The only thing that matters with feedback is the reaction of the recipient.  No matter how well designed, if the student doesn’t act on it, then the feedback was a waste of time.  And..

Don’t give feedback unless you allocate class time for students to respond.  If it’s worth your time to generate the feedback, it’s worth taking instruction time to ensure students respond.

If I give them feedback, and I want them to act on it, then I must provide them with time / structure to do so.  Is the feedback given in such a way, they can respond to it?  This semester, I have been very intentional with this.  It may seem like a generic structure, but it has given us a starting spot…

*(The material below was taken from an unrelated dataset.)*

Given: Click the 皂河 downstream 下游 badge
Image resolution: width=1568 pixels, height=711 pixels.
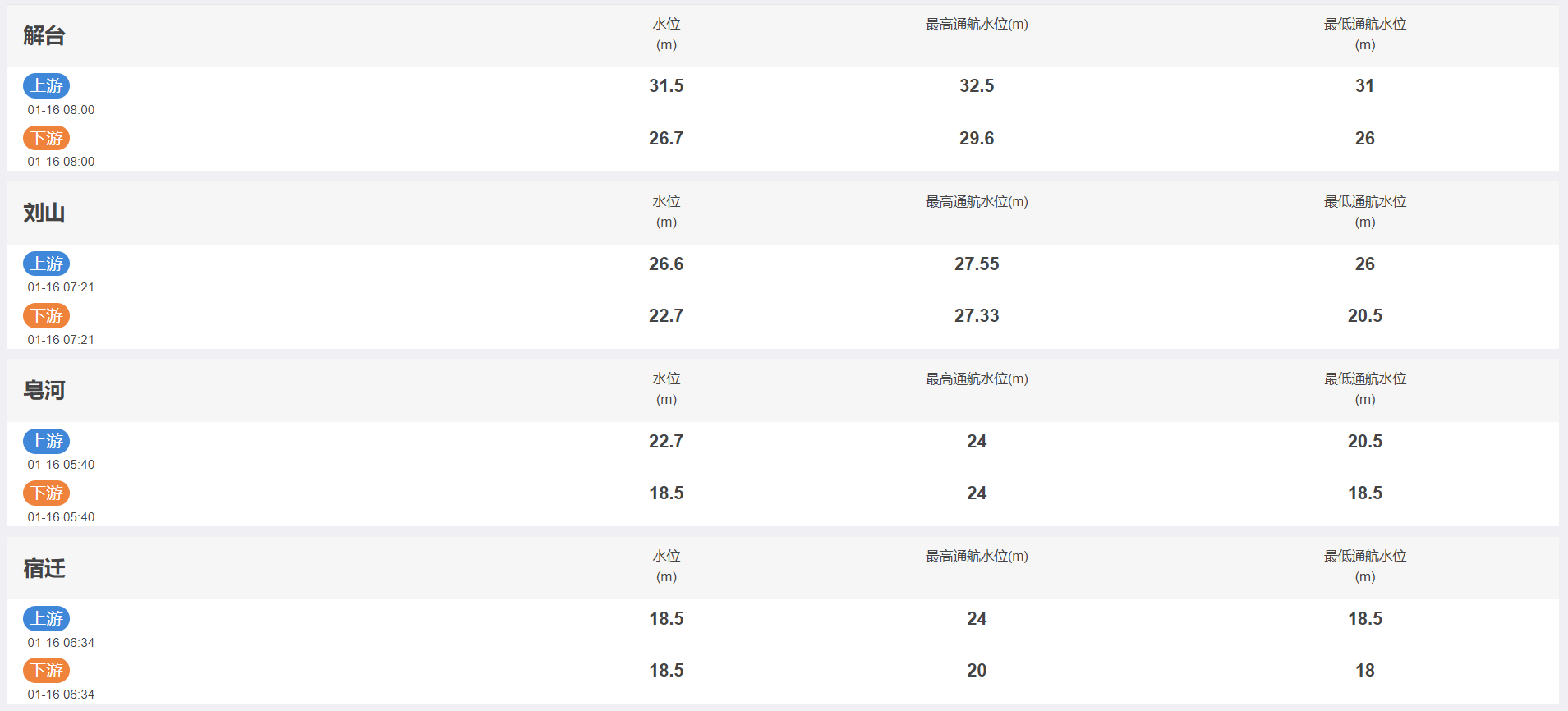Looking at the screenshot, I should click(x=46, y=493).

  • A couple of silent minutes to read / process the written feedback.
  • A couple of minutes to respond / redo / revisit the learning task / assessment question in writing.
  • A couple of minutes to discuss with their shoulder partners.
  • Then ask questions of me.

The Follow-up Action is the essence of Formative Assessment.  I am guilty in the past of doing formative assessment, but never using it to inform my instruction.  Yep, check that off the list, formative assessment complete.  Yikes.  I don’t think I am the only one.  We feel chained to the pacing guides, like we must keep moving.  That is the failure of education.  We have let this steal our students’ opportunities to learn.  I must keep reminding myself often –

Less can be more if I do Less better.

If I am serious about student learning.  If I walk my talk.  I am no longer doing for the sake of doing.  I am no longer adding a task to my lesson plan to check off the box for admin to see.  I am choosing intentionally.  I will plan those Formative Assessments, and truly use the information they have gathered.  I will allow myself the room / time to go off the lesson plan and pacing guide and do what’s best for my kids.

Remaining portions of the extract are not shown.